### Your assignment
From the line that has "Click the clear filter funnel icon" down to the final line of the listing below, transcribe every line exactly, and only those.

### Data records
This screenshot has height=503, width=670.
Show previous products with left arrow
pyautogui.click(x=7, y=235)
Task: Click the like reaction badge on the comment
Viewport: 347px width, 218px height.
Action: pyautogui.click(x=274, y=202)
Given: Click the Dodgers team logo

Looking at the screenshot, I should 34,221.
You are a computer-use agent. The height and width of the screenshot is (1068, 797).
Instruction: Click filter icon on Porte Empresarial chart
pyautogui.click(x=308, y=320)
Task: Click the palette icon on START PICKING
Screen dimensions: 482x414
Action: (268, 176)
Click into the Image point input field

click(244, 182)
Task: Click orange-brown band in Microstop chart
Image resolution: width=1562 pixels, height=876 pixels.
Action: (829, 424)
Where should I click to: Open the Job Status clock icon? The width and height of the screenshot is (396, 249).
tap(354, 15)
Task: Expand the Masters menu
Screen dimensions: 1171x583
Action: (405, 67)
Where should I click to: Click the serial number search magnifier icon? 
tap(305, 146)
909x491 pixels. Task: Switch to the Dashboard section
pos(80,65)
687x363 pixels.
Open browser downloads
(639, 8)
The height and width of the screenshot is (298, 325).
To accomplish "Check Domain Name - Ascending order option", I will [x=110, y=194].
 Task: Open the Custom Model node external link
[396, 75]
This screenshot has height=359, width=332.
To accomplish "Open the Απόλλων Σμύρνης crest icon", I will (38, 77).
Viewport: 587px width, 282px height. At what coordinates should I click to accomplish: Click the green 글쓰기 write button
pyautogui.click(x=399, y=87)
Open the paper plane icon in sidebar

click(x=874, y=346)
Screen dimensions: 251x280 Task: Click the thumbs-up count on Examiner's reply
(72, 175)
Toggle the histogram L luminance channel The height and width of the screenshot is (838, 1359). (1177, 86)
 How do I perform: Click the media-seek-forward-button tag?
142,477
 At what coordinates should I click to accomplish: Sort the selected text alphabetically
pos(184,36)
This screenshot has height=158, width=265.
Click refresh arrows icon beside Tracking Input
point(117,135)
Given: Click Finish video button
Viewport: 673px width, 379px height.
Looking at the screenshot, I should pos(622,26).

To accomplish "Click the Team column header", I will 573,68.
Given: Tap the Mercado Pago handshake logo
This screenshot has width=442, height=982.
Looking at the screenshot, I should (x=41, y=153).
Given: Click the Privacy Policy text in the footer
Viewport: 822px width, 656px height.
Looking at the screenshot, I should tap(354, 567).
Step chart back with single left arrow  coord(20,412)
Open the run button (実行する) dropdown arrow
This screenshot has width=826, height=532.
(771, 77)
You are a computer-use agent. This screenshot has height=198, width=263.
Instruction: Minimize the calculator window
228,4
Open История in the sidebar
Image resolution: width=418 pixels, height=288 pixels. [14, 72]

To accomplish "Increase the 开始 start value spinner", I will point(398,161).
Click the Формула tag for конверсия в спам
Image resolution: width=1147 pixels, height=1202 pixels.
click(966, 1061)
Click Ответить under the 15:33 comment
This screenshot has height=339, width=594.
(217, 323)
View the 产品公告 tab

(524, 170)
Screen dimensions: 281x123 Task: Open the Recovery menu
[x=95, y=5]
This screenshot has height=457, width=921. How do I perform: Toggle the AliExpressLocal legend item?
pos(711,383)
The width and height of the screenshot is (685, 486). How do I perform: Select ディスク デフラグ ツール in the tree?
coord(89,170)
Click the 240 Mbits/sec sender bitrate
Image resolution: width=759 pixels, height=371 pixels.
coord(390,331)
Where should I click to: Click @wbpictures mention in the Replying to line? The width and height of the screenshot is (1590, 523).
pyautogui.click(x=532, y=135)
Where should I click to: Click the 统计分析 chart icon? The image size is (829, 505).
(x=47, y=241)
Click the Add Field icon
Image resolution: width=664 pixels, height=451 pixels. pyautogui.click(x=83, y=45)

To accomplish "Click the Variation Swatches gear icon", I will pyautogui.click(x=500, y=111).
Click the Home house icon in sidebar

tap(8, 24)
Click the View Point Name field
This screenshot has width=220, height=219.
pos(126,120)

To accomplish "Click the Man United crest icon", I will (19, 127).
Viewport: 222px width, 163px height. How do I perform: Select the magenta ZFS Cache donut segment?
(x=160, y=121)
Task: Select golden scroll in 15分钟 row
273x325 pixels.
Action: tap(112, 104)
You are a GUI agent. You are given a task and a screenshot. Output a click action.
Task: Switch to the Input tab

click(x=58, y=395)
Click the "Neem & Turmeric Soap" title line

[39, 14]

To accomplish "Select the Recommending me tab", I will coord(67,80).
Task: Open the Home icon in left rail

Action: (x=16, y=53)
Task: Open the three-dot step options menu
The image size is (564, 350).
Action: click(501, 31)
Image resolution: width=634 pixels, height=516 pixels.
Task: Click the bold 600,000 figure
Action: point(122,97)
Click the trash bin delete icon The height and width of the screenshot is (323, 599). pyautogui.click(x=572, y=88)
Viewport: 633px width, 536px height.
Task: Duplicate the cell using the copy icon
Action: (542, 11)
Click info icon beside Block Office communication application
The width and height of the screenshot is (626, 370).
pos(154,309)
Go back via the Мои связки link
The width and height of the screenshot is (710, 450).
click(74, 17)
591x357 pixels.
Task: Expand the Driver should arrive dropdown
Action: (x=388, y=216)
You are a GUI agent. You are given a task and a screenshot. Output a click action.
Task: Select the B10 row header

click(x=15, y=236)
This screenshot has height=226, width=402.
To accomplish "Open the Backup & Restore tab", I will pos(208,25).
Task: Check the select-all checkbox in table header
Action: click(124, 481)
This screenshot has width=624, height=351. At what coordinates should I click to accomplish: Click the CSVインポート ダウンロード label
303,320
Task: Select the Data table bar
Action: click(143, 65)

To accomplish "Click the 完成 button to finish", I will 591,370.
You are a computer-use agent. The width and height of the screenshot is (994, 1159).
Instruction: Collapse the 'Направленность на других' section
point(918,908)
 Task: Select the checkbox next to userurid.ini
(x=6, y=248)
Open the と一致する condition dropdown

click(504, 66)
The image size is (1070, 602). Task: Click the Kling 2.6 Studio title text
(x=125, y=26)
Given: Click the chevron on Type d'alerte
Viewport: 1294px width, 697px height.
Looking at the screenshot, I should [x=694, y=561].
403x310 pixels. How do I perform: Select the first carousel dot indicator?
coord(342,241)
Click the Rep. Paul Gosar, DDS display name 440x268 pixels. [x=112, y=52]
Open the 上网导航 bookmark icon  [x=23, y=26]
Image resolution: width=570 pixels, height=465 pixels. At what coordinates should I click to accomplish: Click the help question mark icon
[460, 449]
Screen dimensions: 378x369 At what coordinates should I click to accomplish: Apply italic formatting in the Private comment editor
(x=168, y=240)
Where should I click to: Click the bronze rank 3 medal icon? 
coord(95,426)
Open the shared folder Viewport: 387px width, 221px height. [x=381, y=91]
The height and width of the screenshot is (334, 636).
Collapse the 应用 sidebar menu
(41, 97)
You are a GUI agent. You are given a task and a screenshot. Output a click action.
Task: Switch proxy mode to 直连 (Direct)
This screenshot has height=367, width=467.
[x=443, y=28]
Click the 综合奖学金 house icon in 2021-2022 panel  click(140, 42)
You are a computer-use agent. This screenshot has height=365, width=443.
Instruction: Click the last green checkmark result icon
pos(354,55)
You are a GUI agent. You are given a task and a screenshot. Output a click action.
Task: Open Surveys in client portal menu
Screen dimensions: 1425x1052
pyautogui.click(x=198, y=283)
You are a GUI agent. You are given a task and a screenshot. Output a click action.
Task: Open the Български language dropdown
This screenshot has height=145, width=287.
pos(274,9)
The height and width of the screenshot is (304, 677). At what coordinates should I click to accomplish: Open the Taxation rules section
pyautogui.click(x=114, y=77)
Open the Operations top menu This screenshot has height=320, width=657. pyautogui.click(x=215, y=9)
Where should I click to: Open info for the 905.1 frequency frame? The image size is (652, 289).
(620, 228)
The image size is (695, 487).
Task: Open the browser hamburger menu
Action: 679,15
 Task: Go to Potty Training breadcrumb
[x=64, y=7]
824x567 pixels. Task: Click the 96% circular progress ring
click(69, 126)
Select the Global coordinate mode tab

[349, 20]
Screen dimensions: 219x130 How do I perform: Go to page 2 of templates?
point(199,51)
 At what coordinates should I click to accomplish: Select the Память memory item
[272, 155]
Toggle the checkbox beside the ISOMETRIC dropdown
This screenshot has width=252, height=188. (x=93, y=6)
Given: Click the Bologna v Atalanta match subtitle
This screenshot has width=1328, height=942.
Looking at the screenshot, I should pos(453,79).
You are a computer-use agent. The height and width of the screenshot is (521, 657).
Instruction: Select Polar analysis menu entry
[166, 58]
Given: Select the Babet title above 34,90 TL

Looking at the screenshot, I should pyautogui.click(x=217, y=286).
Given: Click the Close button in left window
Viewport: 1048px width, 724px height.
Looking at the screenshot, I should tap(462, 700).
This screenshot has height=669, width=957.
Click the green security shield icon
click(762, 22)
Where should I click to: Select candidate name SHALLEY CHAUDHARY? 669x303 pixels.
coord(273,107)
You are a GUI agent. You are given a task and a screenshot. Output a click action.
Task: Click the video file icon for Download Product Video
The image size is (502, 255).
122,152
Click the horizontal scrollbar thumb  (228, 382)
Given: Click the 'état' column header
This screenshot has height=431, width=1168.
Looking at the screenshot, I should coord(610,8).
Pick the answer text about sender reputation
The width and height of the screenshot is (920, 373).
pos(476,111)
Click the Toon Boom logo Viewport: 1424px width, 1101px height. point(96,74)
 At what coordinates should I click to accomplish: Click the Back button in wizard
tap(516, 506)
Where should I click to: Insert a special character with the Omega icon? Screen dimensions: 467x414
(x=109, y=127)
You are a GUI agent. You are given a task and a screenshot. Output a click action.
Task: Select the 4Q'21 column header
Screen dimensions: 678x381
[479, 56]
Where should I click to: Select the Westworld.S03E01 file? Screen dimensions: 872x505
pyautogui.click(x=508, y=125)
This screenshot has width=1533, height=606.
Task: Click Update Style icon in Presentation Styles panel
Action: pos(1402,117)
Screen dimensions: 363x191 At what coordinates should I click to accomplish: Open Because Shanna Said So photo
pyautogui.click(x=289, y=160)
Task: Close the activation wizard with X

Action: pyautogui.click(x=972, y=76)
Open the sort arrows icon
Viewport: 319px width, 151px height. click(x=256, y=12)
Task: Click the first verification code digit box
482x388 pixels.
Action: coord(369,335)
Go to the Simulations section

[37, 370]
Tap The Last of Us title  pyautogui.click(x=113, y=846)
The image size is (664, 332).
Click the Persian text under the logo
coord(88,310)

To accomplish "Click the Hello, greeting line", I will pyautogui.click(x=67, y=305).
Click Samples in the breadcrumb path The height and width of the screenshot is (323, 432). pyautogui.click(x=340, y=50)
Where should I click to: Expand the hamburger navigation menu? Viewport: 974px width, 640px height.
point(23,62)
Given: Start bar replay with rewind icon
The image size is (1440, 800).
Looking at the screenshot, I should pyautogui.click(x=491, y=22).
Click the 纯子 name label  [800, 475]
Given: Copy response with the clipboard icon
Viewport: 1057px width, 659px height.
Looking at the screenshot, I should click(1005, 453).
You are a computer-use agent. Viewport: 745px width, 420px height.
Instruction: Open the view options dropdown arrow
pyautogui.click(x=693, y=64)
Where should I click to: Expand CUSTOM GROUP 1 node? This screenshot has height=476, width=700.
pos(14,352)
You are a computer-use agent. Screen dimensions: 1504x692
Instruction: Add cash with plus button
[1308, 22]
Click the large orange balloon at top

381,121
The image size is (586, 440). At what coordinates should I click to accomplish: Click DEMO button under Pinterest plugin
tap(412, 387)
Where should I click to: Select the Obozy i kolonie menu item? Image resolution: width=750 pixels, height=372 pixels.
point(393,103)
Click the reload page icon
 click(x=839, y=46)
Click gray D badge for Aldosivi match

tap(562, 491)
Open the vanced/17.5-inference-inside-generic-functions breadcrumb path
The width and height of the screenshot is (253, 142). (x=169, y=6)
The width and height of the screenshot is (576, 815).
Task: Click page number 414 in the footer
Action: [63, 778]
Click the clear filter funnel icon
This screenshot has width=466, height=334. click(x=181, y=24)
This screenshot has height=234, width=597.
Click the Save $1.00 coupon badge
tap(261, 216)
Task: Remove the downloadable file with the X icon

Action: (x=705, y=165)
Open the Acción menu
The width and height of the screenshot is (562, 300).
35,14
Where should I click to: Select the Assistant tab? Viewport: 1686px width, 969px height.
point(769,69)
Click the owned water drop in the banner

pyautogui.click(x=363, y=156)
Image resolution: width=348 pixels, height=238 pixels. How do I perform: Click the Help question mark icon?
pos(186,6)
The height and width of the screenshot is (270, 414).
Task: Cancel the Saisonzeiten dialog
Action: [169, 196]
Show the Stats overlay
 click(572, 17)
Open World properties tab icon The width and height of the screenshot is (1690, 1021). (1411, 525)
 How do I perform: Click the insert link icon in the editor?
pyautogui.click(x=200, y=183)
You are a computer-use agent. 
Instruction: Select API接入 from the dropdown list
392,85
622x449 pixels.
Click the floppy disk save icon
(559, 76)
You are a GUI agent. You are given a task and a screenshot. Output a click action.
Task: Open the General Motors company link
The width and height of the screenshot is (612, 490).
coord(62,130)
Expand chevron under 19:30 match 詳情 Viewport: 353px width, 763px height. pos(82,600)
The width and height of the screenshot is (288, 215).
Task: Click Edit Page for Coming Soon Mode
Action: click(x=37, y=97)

### Expected answer
Click the clear filter funnel icon
This screenshot has width=466, height=334. click(x=181, y=24)
This screenshot has height=234, width=597.
Click the Save $1.00 coupon badge
tap(261, 216)
Task: Remove the downloadable file with the X icon

Action: (x=705, y=165)
Open the Acción menu
The width and height of the screenshot is (562, 300).
35,14
Where should I click to: Select the Assistant tab? Viewport: 1686px width, 969px height.
point(769,69)
Click the owned water drop in the banner

pyautogui.click(x=363, y=156)
Image resolution: width=348 pixels, height=238 pixels. How do I perform: Click the Help question mark icon?
pos(186,6)
The height and width of the screenshot is (270, 414).
Task: Cancel the Saisonzeiten dialog
Action: [169, 196]
Show the Stats overlay
 click(572, 17)
Open World properties tab icon The width and height of the screenshot is (1690, 1021). (1411, 525)
 How do I perform: Click the insert link icon in the editor?
pyautogui.click(x=200, y=183)
You are a computer-use agent. 
Instruction: Select API接入 from the dropdown list
392,85
622x449 pixels.
Click the floppy disk save icon
(559, 76)
You are a GUI agent. You are given a task and a screenshot. Output a click action.
Task: Open the General Motors company link
The width and height of the screenshot is (612, 490).
coord(62,130)
Expand chevron under 19:30 match 詳情 Viewport: 353px width, 763px height. pos(82,600)
The width and height of the screenshot is (288, 215).
Task: Click Edit Page for Coming Soon Mode
Action: click(x=37, y=97)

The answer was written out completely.